CA: Silverberg Surgical and Medical Group notifies patients of PHI exposure
Silverberg Surgical and Medical Group in California is notifying patients after learning that for almost two years, patient health records were exposed on the Internet.
In an undated template notification letter submitted to the California Attorney General’s Office today, they write:
Based on our investigation, on September 10, 2013 a document scanning device inadvertently exposed some patient health records to the Internet. The records that were accessible included patient names, addresses, dates of birth and admission, telephone and fax numbers, e-mail addresses, medical information, medical record numbers, health plan data and beneficiary numbers, and, in some cases Social Security numbers, State License numbers and full face photographic images. No passwords, security codes or financial data like account or credit/debit card numbers were made accessible in connection with this incident.
On August 28, 2015, Silverberg Surgical and Medical Group was made aware of the breach and immediately took the document scanning device offline and secured its systems and scanners. We have undertaken an extensive investigation of the matter, including hiring a forensic specialist security firm to assist us in conducting a full investigation of the incident. We have taken steps to secure any data that was involved in this incident and we have notified the appropriate state and federal authorities, including the Federal Bureau of Investigation.

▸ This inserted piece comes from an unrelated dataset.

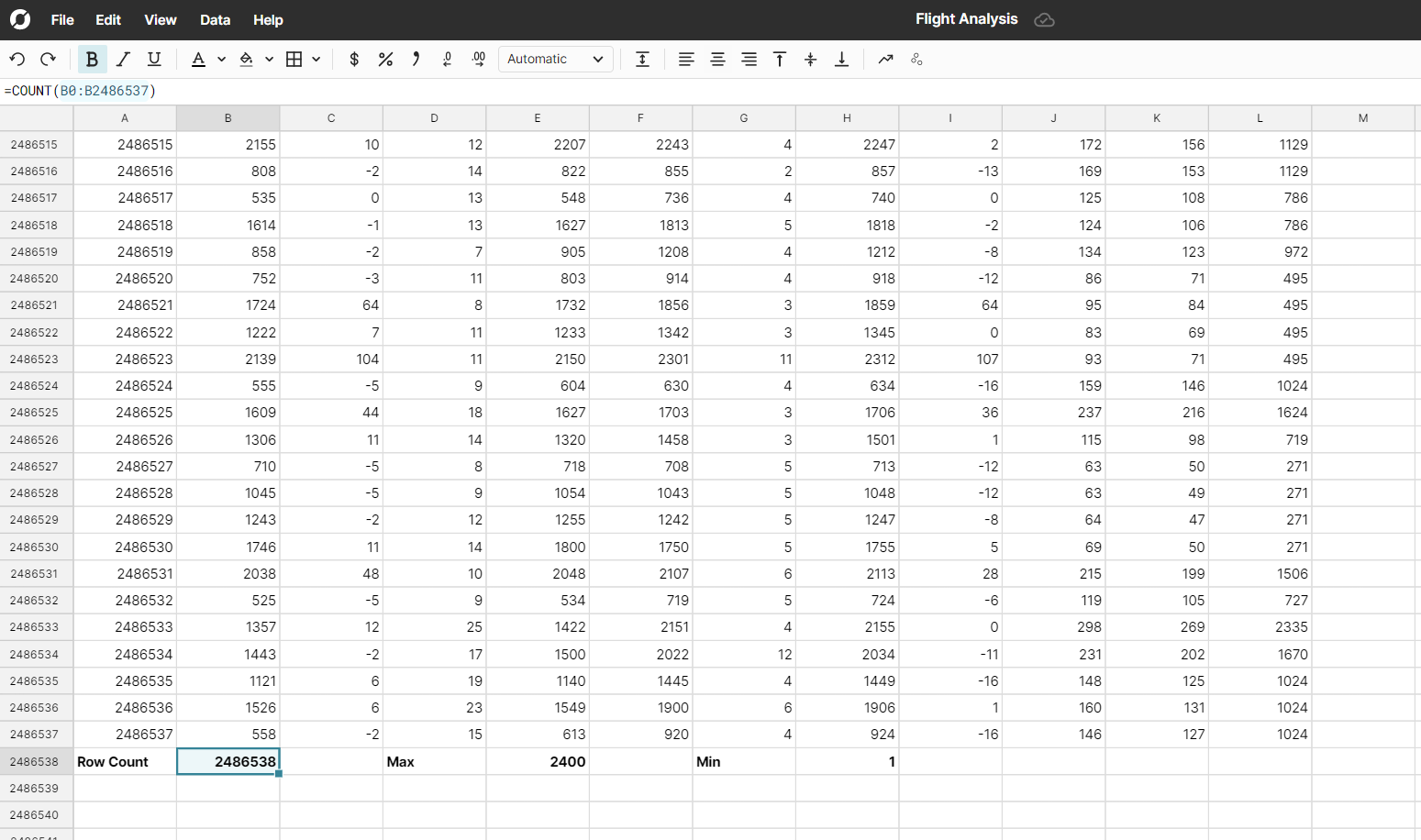The image size is (1421, 840).
Task: Toggle italic formatting
Action: pyautogui.click(x=123, y=60)
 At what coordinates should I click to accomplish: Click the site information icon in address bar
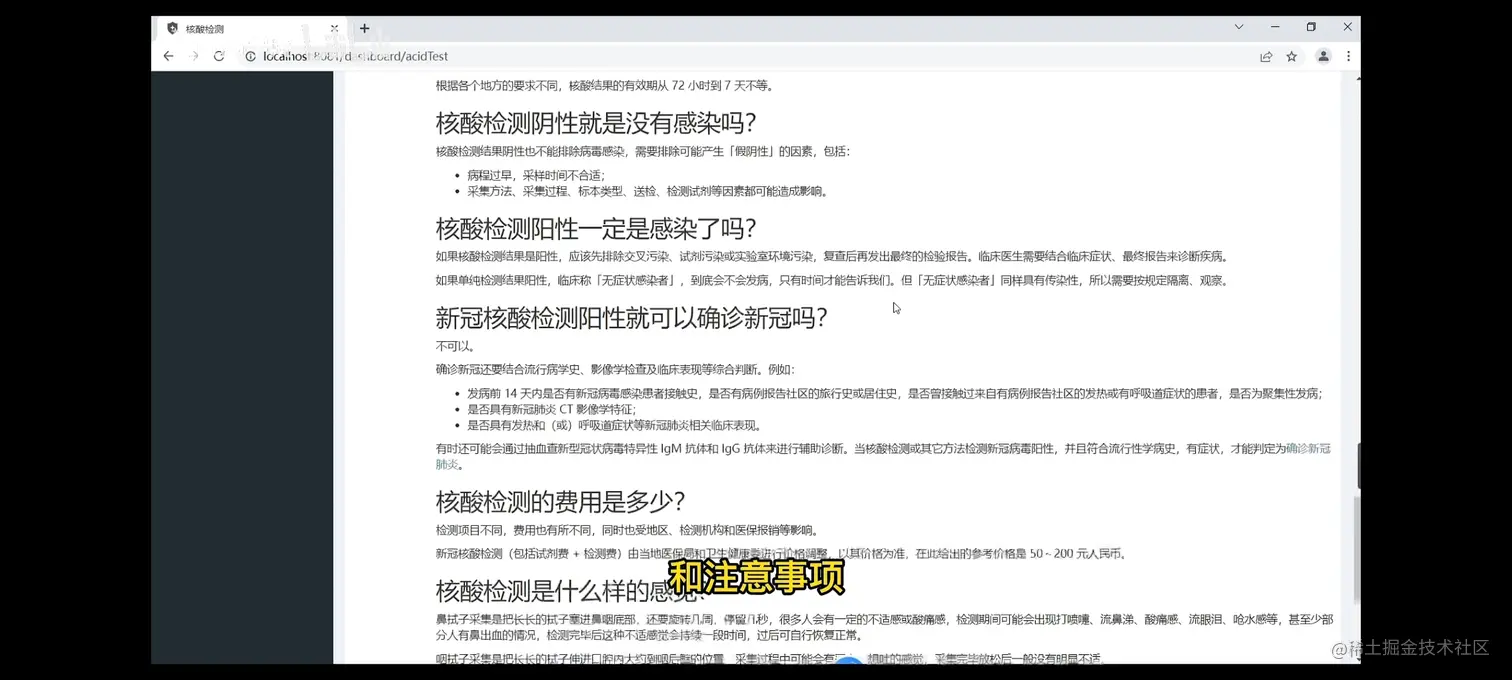coord(250,57)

The number of patients whose records were exposed was not included in the letter. Nor was there any statement as to whether the patient data had been accessed and/or downloaded during the almost-two-year period.
Those being notified are being offered one year of credit monitoring with Kroll. Their services include “Credit Monitoring, Web Watcher, Public Persona, Quick Cash Scan, $1 Million Identity Theft Insurance, and Identity Theft Consultation and Restoration.”